Kirchoff’s attribution of the two hexameters to our epic was approved by Dindorf (Poetae Scenici Graeci [London 1830] 5); H. F. Genthe and F. T. Ellendt (Lexicon Sophocleum [Berlin 1872]), e.g., s.v. ποτιμάστιος (p. 649); and Nauck (Mélanges gréco-romains 375), who was, however, perturbed by the disyllabic form κοἴλός, which would be unusual for epic. {114|}

Footnotes

[ back ] 1. K. O. Müller, GGL 14 p. 117 = Engl. trans. 1.96; Bethe 1891:89n16, 122, etc.

[ back ] 2. Similarly Wilamowitz 1914:104.

[ back ] 3. See page 29 above. I can detect no merit or plausibility in Wecklein’s attempt at a compromise, which presents us with a composition “… teils gesondert, teils in Verbindung mit der Thebais verbreitet” (Sitzungsberichte der Philosophisch-philologischen und der Historischen Classe des Königlich Bayerische Akademie der Wissenschaften 5 [1901]: 678).

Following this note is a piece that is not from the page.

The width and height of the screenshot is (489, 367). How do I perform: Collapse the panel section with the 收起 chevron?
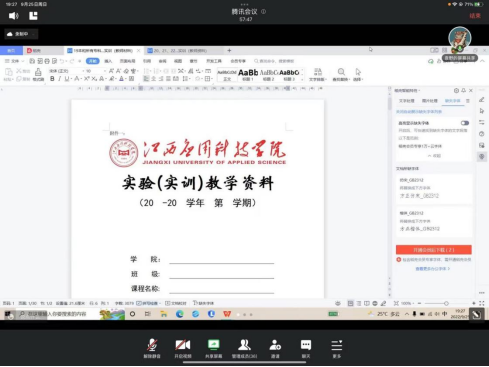pyautogui.click(x=434, y=156)
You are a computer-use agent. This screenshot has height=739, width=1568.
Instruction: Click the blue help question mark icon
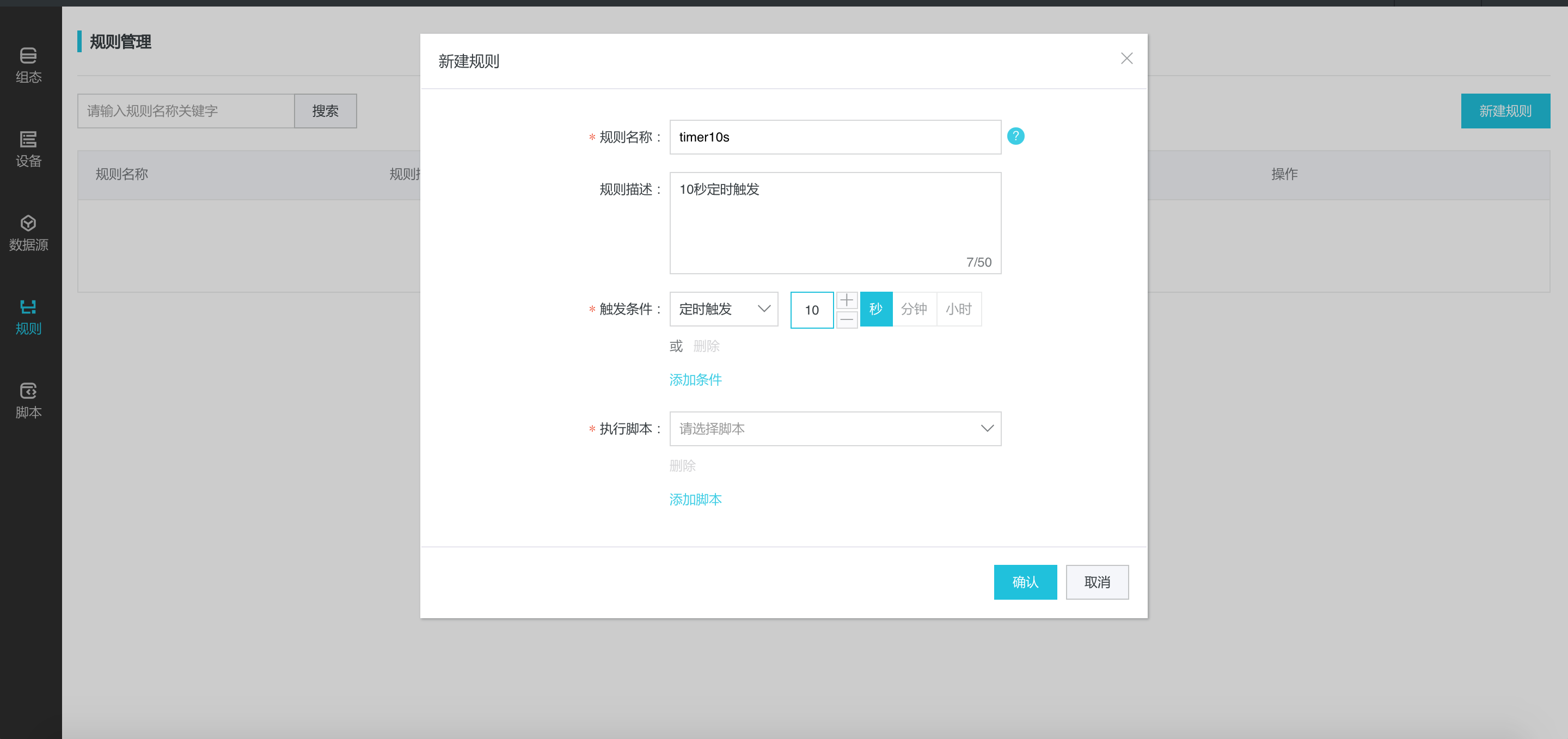[1015, 136]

[ back ] 4. Cf. Wilamowitz 1914:104: “es gab eine Forsetzung, die Epigonen…”

[ back ] 5. E.g. Aeschylus in his Seven Against Thebes (cf. Dawe, “The End of Seven Against Thebes,” Classical Quarterly 17 [1967]: 19–21; Lloyd-Jones, Justice of Zeus p. 214 [n. on p. 90], and Hutchinson on Aeschylus Seven Against Thebes [Oxford 1985] 749 and 903).

[ back ] 6. Dreadful confusion in J. A. Scott, “Homer as the Poet of the Thebais,” Classical Philology 16 (1921): 21: “Horace [sic] refers to [Antimachus of Colophon] as scriptor cyclicus in Ars Poet. 142.”

[ back ] 7. So too Huxley (1969:47: “this is a loose way [!] of referring to the Theban cycle as a whole”).